“爹娘和阿弟在家可好?身子可是康健?阿弟学业如何了?”

一下子问这么多,徐怀远也一一回答,“姑父姑母都很好,把脉的太医说两人身子骨好的很,表妹莫要担心,至于阿澄,听说他在国子监更加刻苦,时常被夫子赞扬,照他这个态势,金榜题名不在话下。”

这份差事其实是他争取来的,当然少不了姑父的助力,为的就是借着这个机会看一看柳姝婳过得好不好,以便安抚家里人的心,他爹娘祖母兄姐可都牵挂着这位表妹呢。

书信里的话总归是报喜不报忧,亲眼见到表妹脸色红润,又和萧佑感情甚笃,他才松了口气,这下终于放心了。
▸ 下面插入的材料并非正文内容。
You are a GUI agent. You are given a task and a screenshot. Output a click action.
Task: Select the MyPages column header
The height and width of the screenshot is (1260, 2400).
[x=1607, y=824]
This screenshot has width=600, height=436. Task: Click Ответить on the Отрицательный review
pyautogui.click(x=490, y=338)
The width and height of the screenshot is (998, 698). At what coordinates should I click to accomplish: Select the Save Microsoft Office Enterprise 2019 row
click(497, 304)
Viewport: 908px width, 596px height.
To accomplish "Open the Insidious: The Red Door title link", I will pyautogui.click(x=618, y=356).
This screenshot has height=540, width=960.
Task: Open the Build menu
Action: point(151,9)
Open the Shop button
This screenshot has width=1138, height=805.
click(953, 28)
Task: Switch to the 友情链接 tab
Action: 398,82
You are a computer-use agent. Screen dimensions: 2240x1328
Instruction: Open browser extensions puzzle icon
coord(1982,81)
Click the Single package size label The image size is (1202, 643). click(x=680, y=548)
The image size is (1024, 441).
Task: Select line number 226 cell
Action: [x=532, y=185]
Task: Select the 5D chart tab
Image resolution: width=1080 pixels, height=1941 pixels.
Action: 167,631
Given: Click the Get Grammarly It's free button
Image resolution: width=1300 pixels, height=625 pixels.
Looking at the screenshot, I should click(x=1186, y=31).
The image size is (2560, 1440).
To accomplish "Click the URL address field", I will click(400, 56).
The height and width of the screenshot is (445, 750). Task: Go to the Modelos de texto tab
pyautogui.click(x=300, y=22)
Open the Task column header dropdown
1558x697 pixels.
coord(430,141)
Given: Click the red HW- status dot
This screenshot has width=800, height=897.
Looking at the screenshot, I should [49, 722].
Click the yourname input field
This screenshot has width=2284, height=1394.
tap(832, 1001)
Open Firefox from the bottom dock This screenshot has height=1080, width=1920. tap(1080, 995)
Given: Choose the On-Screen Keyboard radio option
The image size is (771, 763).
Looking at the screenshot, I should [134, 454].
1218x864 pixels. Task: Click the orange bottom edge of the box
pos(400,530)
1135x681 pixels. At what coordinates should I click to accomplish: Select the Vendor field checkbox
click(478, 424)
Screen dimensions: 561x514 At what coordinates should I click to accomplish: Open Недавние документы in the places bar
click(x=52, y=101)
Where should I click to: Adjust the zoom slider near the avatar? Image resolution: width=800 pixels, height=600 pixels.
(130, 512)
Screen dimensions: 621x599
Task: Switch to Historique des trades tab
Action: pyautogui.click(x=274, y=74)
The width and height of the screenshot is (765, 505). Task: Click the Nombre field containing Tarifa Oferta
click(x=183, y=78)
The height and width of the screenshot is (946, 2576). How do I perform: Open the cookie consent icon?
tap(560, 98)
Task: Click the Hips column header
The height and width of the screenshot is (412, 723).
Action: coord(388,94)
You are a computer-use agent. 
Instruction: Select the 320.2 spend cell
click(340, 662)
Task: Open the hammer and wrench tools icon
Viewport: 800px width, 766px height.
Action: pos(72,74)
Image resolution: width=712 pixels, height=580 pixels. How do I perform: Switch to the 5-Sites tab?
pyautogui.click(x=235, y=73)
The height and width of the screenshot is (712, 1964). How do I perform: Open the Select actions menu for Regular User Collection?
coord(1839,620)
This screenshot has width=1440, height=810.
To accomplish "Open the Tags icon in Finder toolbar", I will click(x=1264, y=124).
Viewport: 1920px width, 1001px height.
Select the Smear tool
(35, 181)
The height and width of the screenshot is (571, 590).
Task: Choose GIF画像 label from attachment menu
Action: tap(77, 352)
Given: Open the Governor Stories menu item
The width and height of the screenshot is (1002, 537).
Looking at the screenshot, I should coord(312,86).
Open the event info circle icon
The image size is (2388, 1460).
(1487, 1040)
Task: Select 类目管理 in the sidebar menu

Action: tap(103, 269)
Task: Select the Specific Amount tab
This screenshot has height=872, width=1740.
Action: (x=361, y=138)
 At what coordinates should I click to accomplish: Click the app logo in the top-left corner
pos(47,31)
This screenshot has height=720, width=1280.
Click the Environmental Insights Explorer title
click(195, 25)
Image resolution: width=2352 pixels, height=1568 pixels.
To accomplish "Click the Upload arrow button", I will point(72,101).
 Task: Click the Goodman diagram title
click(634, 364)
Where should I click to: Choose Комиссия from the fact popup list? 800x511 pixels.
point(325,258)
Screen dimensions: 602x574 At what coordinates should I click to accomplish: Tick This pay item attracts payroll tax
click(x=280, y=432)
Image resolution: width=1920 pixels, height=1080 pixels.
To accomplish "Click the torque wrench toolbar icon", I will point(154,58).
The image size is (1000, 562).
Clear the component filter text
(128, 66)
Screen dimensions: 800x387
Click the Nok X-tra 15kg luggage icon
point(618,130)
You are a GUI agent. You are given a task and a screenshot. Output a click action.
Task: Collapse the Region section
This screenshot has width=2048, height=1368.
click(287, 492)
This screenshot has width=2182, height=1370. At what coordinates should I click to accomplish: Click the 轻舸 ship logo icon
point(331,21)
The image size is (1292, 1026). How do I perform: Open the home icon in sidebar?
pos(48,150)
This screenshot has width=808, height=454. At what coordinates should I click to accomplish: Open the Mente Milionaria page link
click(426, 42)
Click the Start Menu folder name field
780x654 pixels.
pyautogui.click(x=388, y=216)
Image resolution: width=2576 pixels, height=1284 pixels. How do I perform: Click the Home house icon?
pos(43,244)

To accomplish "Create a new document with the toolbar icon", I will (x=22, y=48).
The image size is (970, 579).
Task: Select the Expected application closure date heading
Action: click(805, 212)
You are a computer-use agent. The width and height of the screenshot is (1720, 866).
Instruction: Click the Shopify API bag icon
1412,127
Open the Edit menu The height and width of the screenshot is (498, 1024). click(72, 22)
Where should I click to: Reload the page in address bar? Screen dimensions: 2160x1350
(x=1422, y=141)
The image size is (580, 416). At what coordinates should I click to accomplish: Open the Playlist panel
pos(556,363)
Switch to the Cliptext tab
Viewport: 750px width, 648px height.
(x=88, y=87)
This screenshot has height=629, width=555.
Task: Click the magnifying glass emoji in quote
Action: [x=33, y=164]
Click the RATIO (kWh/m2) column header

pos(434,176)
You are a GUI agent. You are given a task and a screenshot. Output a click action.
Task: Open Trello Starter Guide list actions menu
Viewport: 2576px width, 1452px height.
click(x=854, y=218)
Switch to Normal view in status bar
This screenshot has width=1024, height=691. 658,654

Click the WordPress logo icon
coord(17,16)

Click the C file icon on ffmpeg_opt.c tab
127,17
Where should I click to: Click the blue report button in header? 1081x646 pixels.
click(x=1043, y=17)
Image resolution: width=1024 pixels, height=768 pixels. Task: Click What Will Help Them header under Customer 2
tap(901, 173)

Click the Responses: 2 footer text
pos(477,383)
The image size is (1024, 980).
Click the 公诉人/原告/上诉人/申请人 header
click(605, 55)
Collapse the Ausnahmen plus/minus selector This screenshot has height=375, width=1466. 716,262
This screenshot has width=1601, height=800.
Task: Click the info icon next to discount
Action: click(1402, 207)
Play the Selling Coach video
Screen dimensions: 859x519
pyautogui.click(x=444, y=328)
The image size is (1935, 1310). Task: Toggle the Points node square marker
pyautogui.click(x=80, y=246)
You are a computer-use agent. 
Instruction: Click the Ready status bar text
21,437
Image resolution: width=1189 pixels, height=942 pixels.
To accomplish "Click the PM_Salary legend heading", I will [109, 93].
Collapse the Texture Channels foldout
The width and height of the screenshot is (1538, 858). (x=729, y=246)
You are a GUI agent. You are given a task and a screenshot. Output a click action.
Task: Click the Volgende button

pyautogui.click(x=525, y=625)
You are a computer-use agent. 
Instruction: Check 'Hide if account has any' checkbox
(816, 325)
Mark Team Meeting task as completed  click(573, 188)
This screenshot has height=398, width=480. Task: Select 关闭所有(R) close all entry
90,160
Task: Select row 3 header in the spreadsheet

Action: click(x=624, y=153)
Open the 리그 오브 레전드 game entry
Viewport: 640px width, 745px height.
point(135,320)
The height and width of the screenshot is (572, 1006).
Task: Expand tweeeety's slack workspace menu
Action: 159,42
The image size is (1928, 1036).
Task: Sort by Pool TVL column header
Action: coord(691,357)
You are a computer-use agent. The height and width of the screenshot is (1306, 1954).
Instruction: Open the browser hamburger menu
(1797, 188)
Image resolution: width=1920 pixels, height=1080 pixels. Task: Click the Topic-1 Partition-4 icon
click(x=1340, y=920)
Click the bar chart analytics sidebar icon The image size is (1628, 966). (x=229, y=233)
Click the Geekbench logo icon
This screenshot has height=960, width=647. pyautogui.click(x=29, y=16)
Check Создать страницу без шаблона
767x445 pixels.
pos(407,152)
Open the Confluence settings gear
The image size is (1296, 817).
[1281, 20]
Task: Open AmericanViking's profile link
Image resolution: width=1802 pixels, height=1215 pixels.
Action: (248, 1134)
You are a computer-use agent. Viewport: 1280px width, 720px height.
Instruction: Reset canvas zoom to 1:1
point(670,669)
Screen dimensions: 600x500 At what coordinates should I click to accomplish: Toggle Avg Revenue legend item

徐怀远没有待很久,第二日下午便启程回京,其中带了不少雍州特产回去。

望着他渐行渐远的车马,柳姝婳泪眼婆娑。

萧佑待看不见人后就掰过她的小脸,吻了上去,从额头到眼角,再到红唇,强势霸道,又不失温柔。

柳姝婳挣脱不得,只好依他。

周围三三两两的婢女看得羞红了脸。

虽说圣上会为萧佑设庆功宴,但雍州将士们的庆功宴还是如火如荼地进行。

傍晚,萧家军营。

宴会进行地热闹而畅快,丝竹之声不绝于耳,没有过多的觥筹交错和利益牵涉,坐席间言语欢畅,其乐融融。

参加的都是此次战役的众多将士,他们言语豪爽,不拘小节,喝酒畅快,淋漓尽致。

坐在上席的萧佑和柳姝婳看着底下,也很放松。

柳姝婳本来不打算来的,毕竟一群大老爷们的宴会,她去总觉得不自在,但他手下的将士们都很希望她去。